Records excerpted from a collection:
*** Begin section ***
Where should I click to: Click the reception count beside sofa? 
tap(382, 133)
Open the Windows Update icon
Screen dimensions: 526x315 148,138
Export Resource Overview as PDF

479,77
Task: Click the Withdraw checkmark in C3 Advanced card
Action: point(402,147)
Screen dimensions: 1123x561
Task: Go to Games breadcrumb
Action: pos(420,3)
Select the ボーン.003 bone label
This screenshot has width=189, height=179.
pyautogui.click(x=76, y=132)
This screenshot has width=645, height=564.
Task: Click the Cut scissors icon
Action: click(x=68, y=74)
*** End section ***
EXERCISE. Once more, write out the records in full, exactly as they appear.

TASK RESPONSE.
Where should I click to: Click the reception count beside sofa? 
tap(382, 133)
Open the Windows Update icon
Screen dimensions: 526x315 148,138
Export Resource Overview as PDF

479,77
Task: Click the Withdraw checkmark in C3 Advanced card
Action: point(402,147)
Screen dimensions: 1123x561
Task: Go to Games breadcrumb
Action: pos(420,3)
Select the ボーン.003 bone label
This screenshot has width=189, height=179.
pyautogui.click(x=76, y=132)
This screenshot has width=645, height=564.
Task: Click the Cut scissors icon
Action: click(x=68, y=74)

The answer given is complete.